Jogo disputado na final do goalball feminino dos ParaJEMs

A Escola de Cegos do Maranhão (Escema) sediou, na tarde desta terça-feira (15), a final do Goalball feminino dos Jogos Paralímpicos Escolares – ParaJEMs 2017. Jogo disputado com as meninas da Escema I (equipe amarela) e Escema II (equipe verde).

O jogo foi do início ao fim muito acirrado. Logo no início da partida, as meninas da equipe amarela mostraram muita sincronia nas defesas das bolas fortes do time adversário. O placar ficou empate por várias vezes e o segundo tempo do jogo terminou em 19 a 19. A partida foi decidida com o “gol de ouro” e quem levou a melhor foi a equipe verde do Escema.

“O jogo foi muito bom. É a primeira vez que as meninas jogam numa disputa e o desempenho delas foi ótimo por ser a primeira competição. Agora vamos treinar para os Jogos Escolares Paralímpicos, em São Paulo, e torcer para que a gente traga um bom resultado pro Maranhão”, disse a capitã do time verde, Mônica Santos, de 17 anos.

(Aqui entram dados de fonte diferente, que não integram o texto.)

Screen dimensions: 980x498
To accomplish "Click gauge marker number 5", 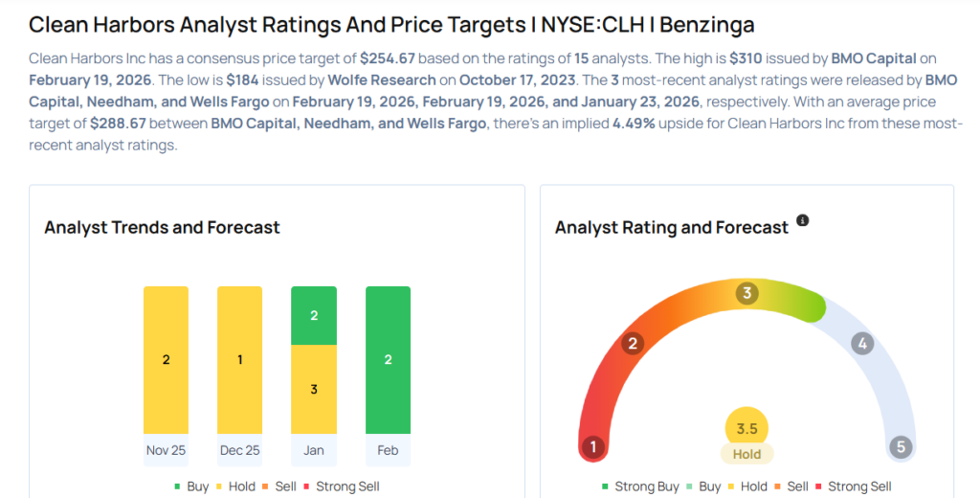I will 900,446.
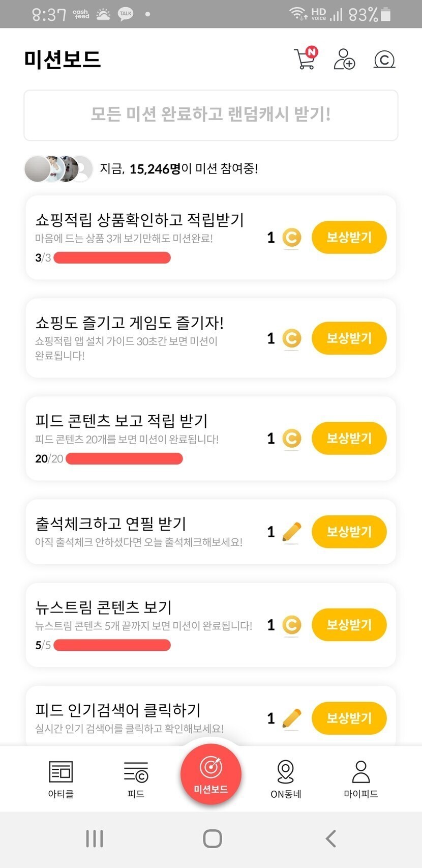The image size is (422, 868).
Task: Tap the participant profile avatars
Action: click(58, 169)
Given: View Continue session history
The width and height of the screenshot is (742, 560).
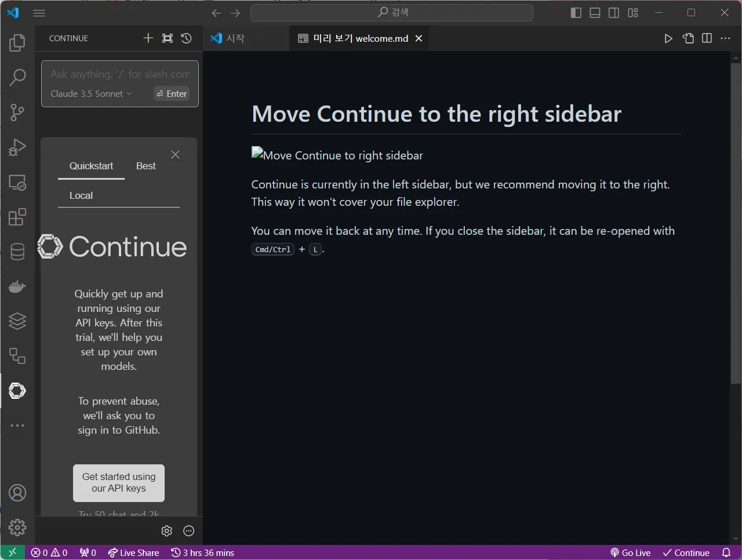Looking at the screenshot, I should coord(186,38).
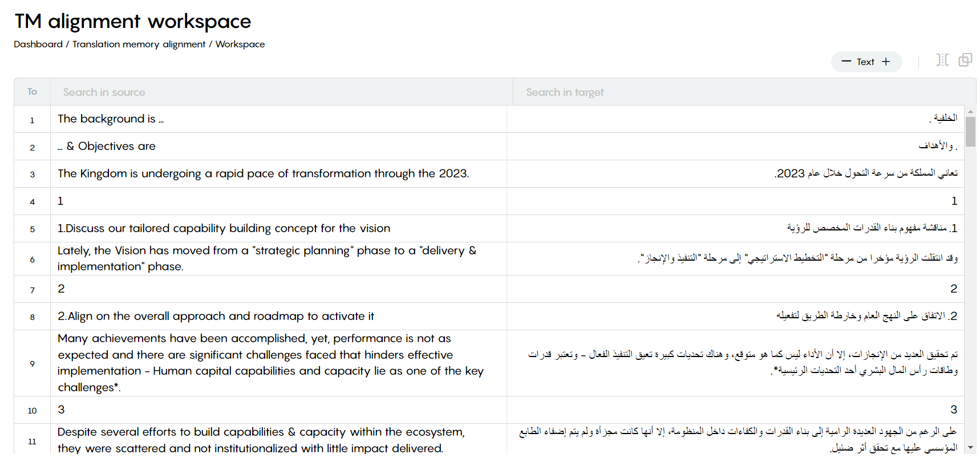Click the split segment icon

[x=942, y=60]
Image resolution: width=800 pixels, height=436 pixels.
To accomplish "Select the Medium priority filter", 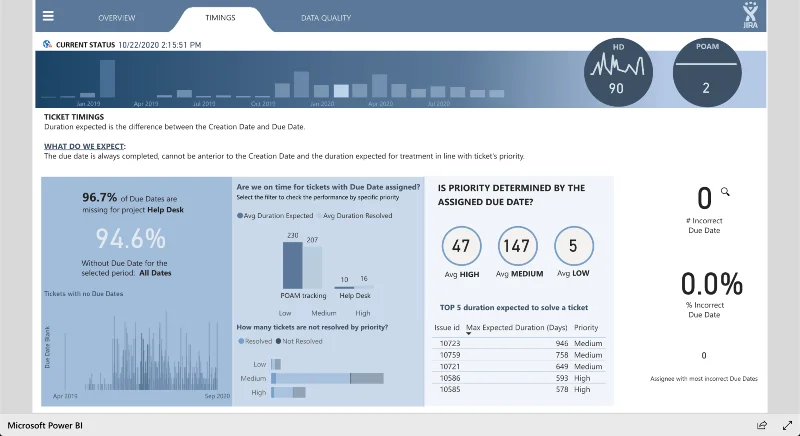I will (323, 313).
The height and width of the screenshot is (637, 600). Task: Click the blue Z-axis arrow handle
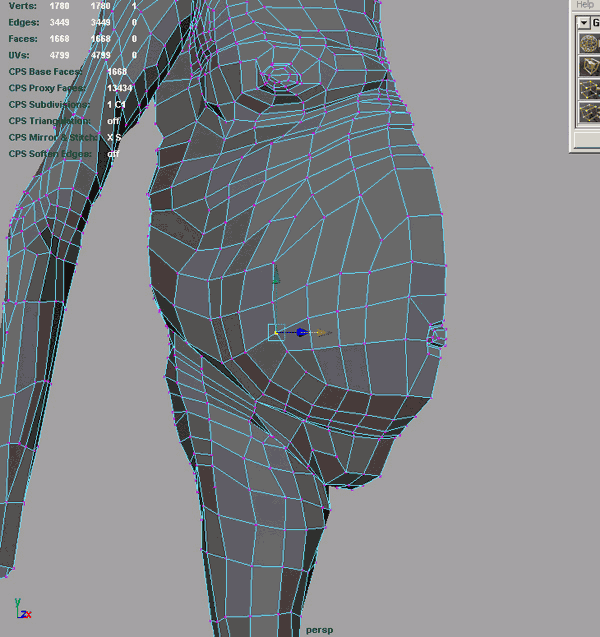tap(300, 332)
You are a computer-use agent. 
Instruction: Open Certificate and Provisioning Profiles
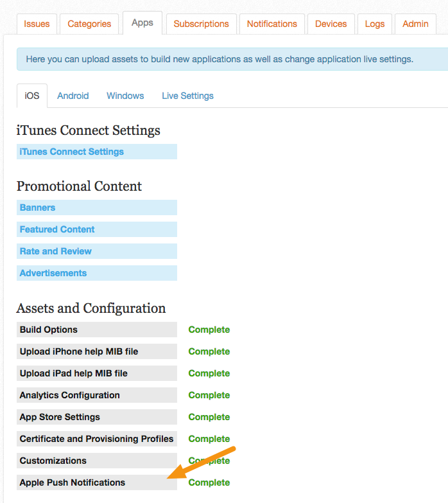point(97,439)
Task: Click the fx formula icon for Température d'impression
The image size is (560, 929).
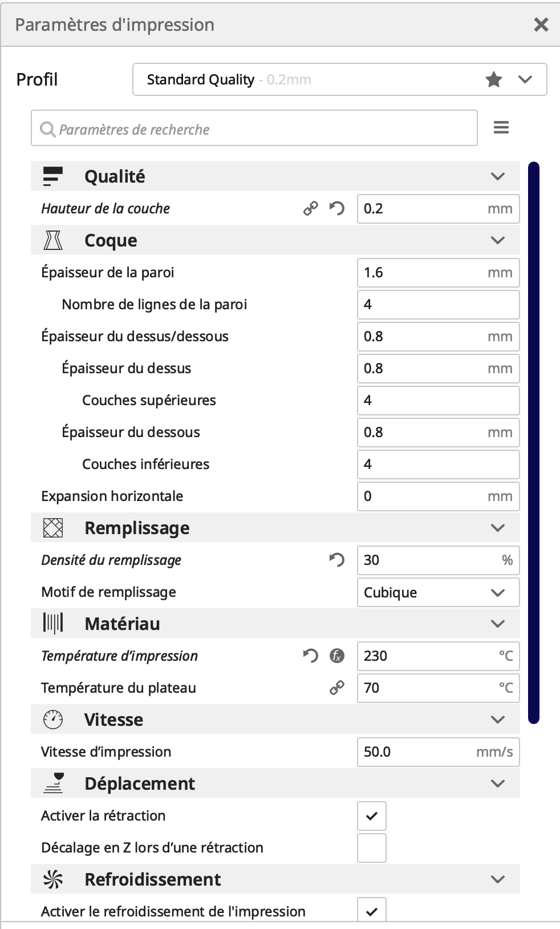Action: tap(337, 656)
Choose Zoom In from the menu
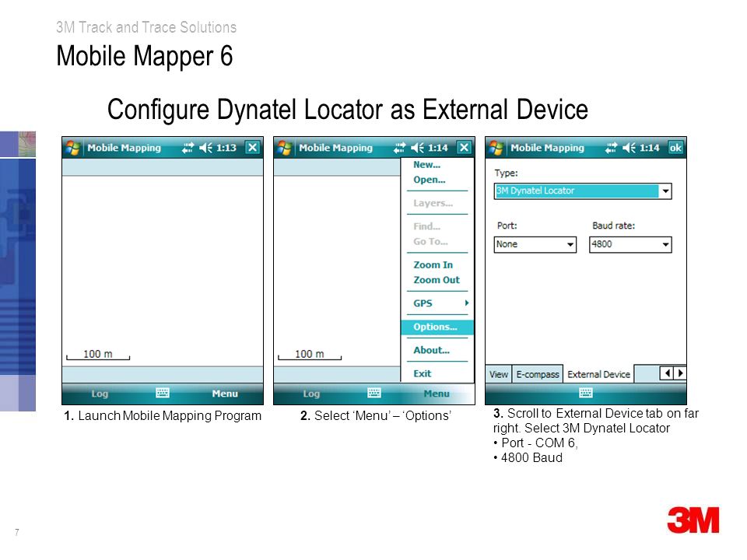Viewport: 747px width, 560px height. (433, 264)
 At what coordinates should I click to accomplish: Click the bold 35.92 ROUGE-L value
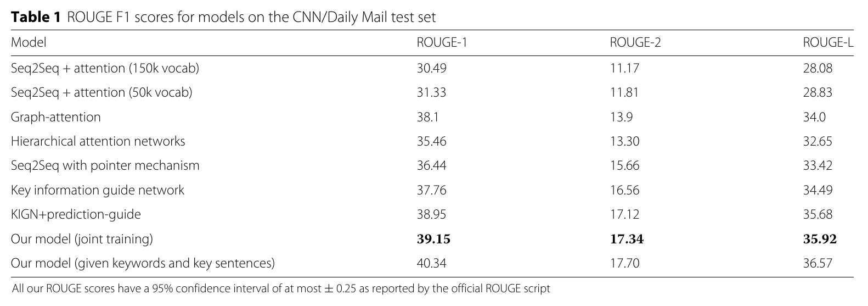point(820,239)
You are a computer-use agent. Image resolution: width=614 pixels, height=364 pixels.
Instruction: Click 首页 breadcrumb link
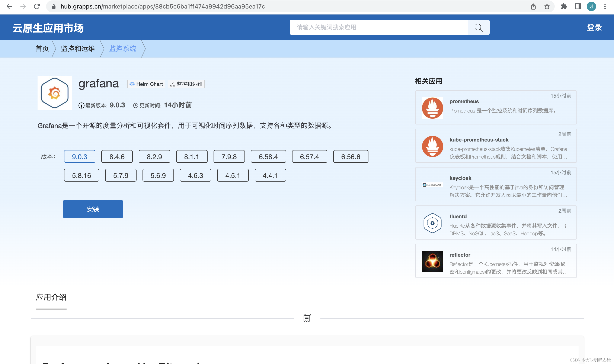42,49
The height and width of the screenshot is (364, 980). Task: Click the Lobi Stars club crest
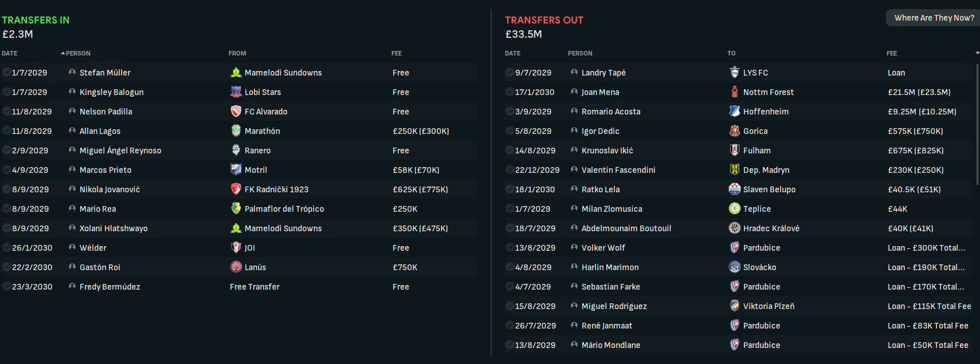pyautogui.click(x=236, y=92)
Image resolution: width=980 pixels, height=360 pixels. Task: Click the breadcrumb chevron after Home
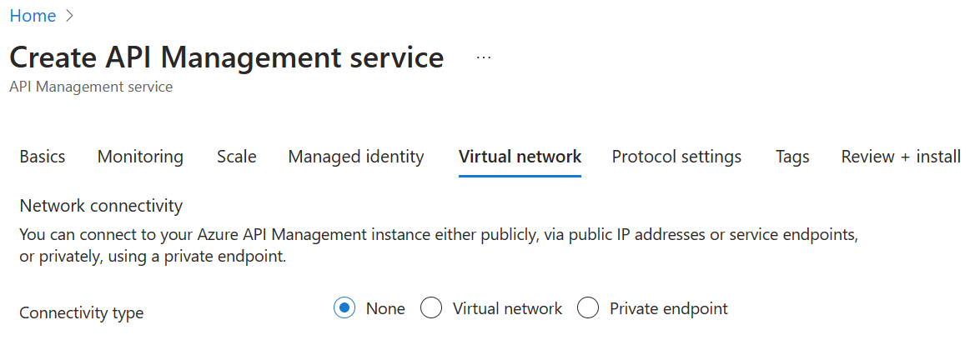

Os atletas vencedores dos ParaJEMs disputarão a fase nacional, os Jogos Escolares Paralímpicos, em São Paulo, de 20 a 25 de novembro.

Modalidade

O goalball foi criado em 1946 pelo austríaco Hanz Lorezen e o alemão Sepp Reindle, que tinham como objetivo reabilitar veteranos da Segunda Guerra Mundial que perderam a visão. Nos Jogos de Toronto (1976), sete equipes masculinas apresentaram a modalidade aos presentes. Dois anos depois aconteceu o primeiro Campeonato Mundial de Goalball, na Áustria. Em 1980 na, Paraolimpíada de Arnhem, o esporte passou a integrar o programa paraolímpico. Em 1982, a Federação Internacional de Esportes para Cegos (IBSA) começou a gerenciar a modalidade. As mulheres entraram para o goalball nas Paraolimpíadas de Nova Iorque, em 1984.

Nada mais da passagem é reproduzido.